Just a few days ago, Mr. Lavrov (Russia's foreign minister) called me regarding Syria. He emphasised Russia's intention to establish a new relationship with Syria based on mutual equality and expressed hope for Türkiye's contribution to this effort. Russia appears to be taking steps toward recalibrating its approach.

Russian President Vladimir Putin shakes hands with Turkish Foreign Minister Hakan Fidan during a meeting in Moscow, Russia June 11, 2024.

Given the new dynamic in Syria and changing US policies, what are the main challenges and opportunities in Türkiye's relations with the Trump administration?

President Trump assumed office with a series of radical changes, as evidenced by the sweeping decisions he implemented immediately upon taking power. These changes signalled the scale of the transformations to come. Just as these shifts have had ramifications for the European Union, Russia, China, the Arab Gulf, Africa, and both North and South America, they have also had significant implications for our region and our country.

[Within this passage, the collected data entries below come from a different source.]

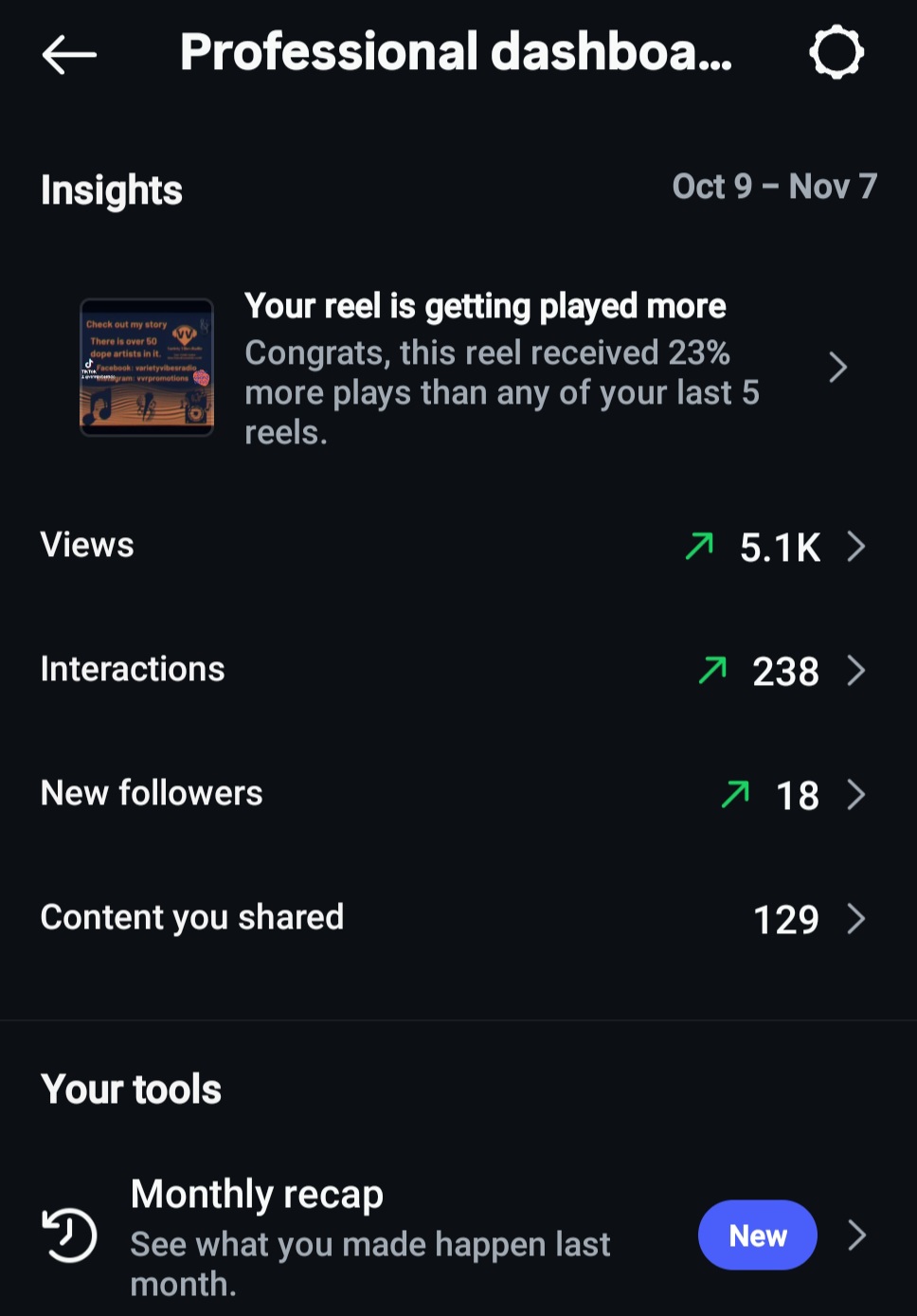Open dashboard settings gear icon
917x1316 pixels.
pos(836,52)
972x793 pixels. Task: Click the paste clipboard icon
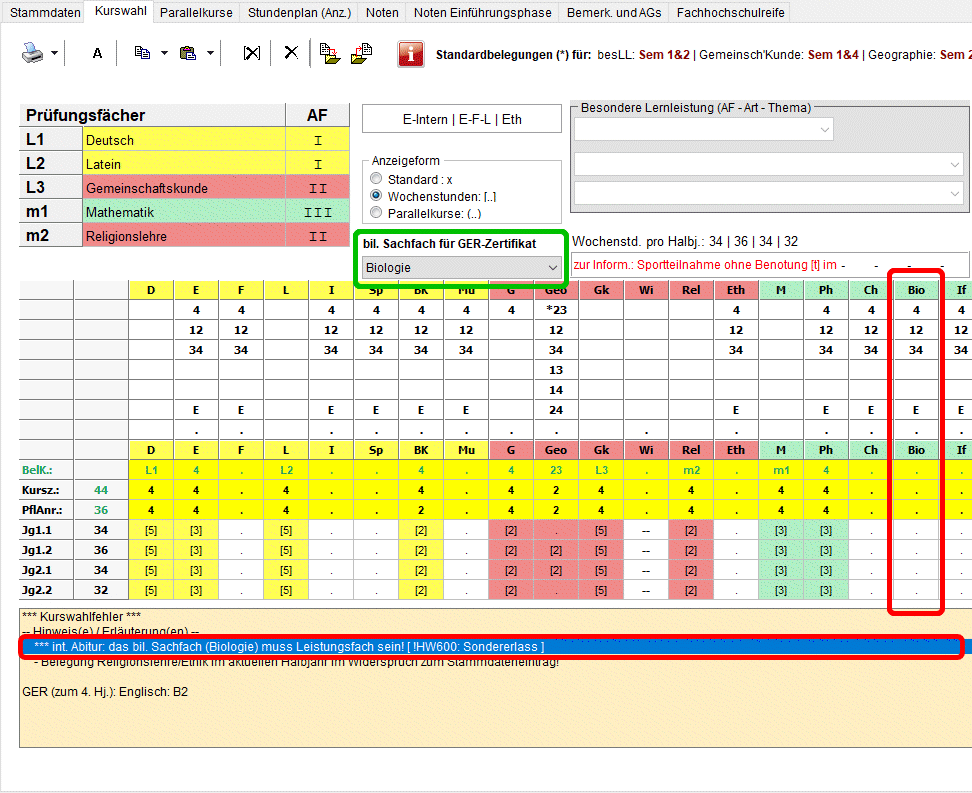click(187, 53)
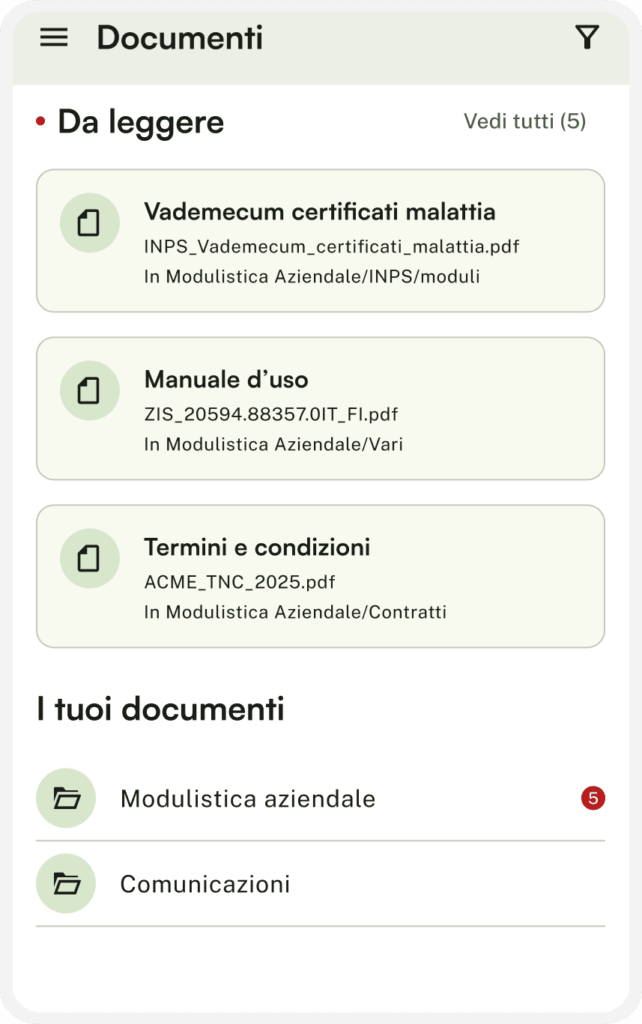Click the "Documenti" page title

[180, 38]

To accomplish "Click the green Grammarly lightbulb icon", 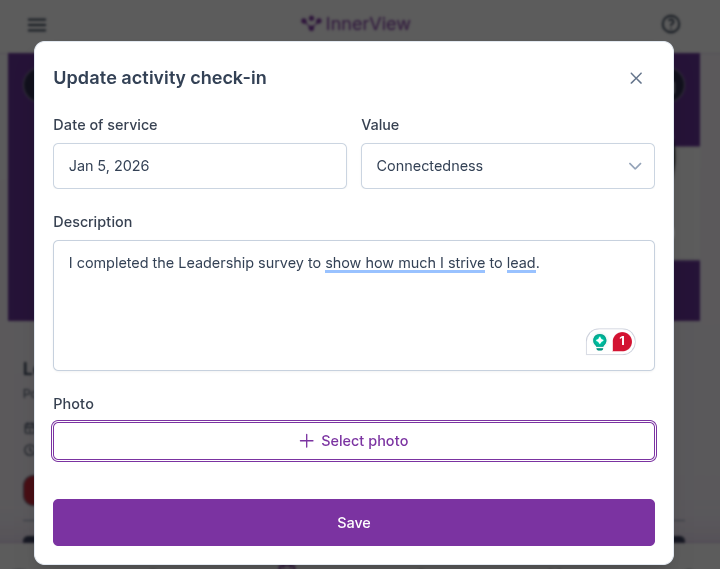I will click(x=600, y=342).
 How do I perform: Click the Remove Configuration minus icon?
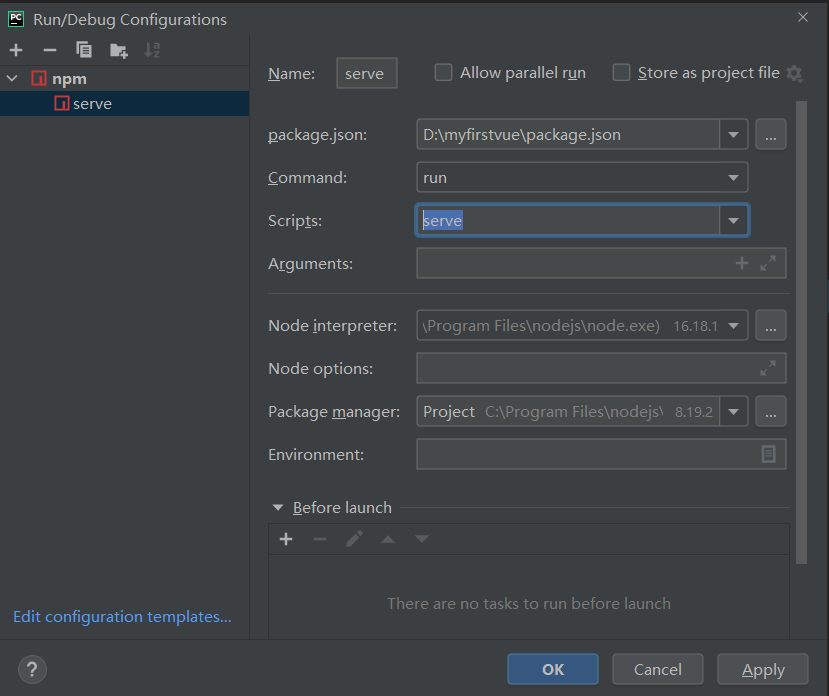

Our objective is to maintain fruitful and harmonious foreign relations, which aligns with President Recep Tayyip Erdoğan's vision. As you know, he has a longstanding relationship with President Trump. The relationship between the two leaders is characterised by directness and brevity, which paves the way for ministers on both sides to further strengthen bilateral relations.

Turning to Gaza, how does Türkiye view the recent ceasefire agreement between Hamas and Israel? What does Türkiye aspire to in this regard as an influential power in the Middle East?

The ceasefire agreement could have been reached much earlier.  It was a massacre and ethnic cleansing campaign that claimed the lives of 50,000 civilians, including women and children, displaced around 2 million people, and left countless families homeless. Gaza's infrastructure was completely destroyed.

I extend my gratitude to all those who contributed to the achievement of this ceasefire, particularly Qatar and Egypt, as well as the Kingdom of Saudi Arabia, represented by my colleague, His Excellency the Minister of Foreign Affairs, Mr. Faisal. Together, we worked tirelessly to defend the Palestinian cause in global forums.

The ceasefire is merely the first step toward alleviating Palestinian suffering. It is essential to urgently advance the two-state solution to prevent such tragedies from recurring. Without realising Palestinian hopes for an independent and sovereign state, there is no guarantee that this catastrophe won't be repeated.